Did Trihydrogen created the Universe?

Researchers are using ultra-fast lasers to create and study Trihydrogen (H3⁺), which is quite abundant in our universe, for sake of understanding the chemistry of this iconic molecule.

Almost every molecule in the universe was born from the Trihydrogen cation. It was discovered in 1911 by J. J. Thomson while he was studying plasma discharges. As the name suggests, it contains 3 Hydrogen atoms in the form of an equilateral triangle. Trihydrogen has been detected almost everywhere ranging from planetary atmospheres to the interstellar medium outside our solar system. Scientists believe that the advanced study of the structure and chemistry of H3⁺ will unravel more mysteries about the birth of our universe.

H3⁺ is an electrically charged molecule with only two electrons to share. It is a building block of stars just like Hydrogen. Having said that, a significant difference between both the molecules is that H3⁺ can bend and vibrate which allows it to emit light (Hydrogen doesn’t emit light). Ludwik Adamowicz, a Professor at the University of Arizona (UA) talked about that and said,

“One has to involve a large amount of computations at the quantum mechanical level to predict those vibrations. The role of theory is essentially to simulate those vibrations in the computer and then describe how the molecule is swinging or dancing.”

Importance of Trihydrogen

Understanding the various vibrations of Trihydrogen could help astronomers to deduce how much it contributed to the formation of the early stars. Adamowicz explained that most of the universe consists of hydrogen in various forms but the H3⁺ ion is the most prevalent molecular ion in interstellar space. It’s also one of the most important molecules in existence. Believed to be critical to the formation of stars in the early days of the universe, H3⁺ also is the precursor to many types of chemical reactions including those leading to compounds such as water or carbon, which are essential for life.

Why use Lasers?

Under normal conditions, the process of Trihydrogenformation is so rapid that it would be impossible to observe it. The bonds are broken and reformed faster than it would take a speeding bullet to cross an atom. For this reason, ‘Femtosecond Lasers’ were used for analyzing the process. According to the results, the formation of Trihydrogen takes about 100 and 240 femtoseconds on a molecular level. As soon as the laser beam is fired, the timer starts. The laser pulse then ‘sees’ the entire process.

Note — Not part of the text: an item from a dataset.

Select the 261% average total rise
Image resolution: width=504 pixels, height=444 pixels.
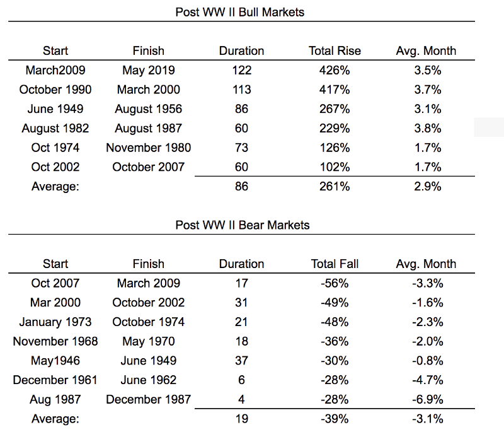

During the bond breakdown, the H₂molecule is released briefly. Afterward, it extracts a 3^rd Hydrogen molecule from its vicinity to form H3⁺. In one of the experiments, Ethanol was used and out of 6 possible paths, 4 pathways were confirmed. A Doctoral candidate at the UA, Michele Pavanello, referred to the mechanism by saying,

“The only way we can predict how the stars form is if we know very well what the cooling abilities of H3+ are, and we cannot know its cooling ability until we know its vibrational spectrum. We need to know what these energy levels are. With this paper, we have pinpointed the energy levels up to a certain energy threshold that is already good enough to generate accurate predictions of the cooling ability of H3⁺.”

Coincident Discovery of Trihydrogen

The researching team of Pavanello did not start out with the intention of uncovering the secrets of H3⁺. Initially, Ludwik and one of his friends discussed the possibilities of running some tests on Trihydrogen. Coincidentally, Pavanello was building code of his own to do some H3⁺ calculations. Coincidentally, the discussions of Ludwik went hand-in-hand seamlessly with Pavanello’s code. As a result, the entire system was run on the supercomputers of the High-Performance Computing Center of the University of Arizona. The testing revealed that the software is quite adept at tracking the motion of the forming molecules. Pavanello mentioned that in the following words:

“It all happened by chance. A friend of the mass-spectrometry facility in the UA’s chemistry department happens to be a very good quantum chemist from Hungary. He once visited the department and talked to Ludwik about the possibility to do some H3⁺ calculations. At the time, I had just started. The code I was writing was almost done, and we thought H3⁺ could be a good system on which to test this code.”

It is an important discovery as it can be considered an initial step in creating a reliable model that shows how the early starts were created.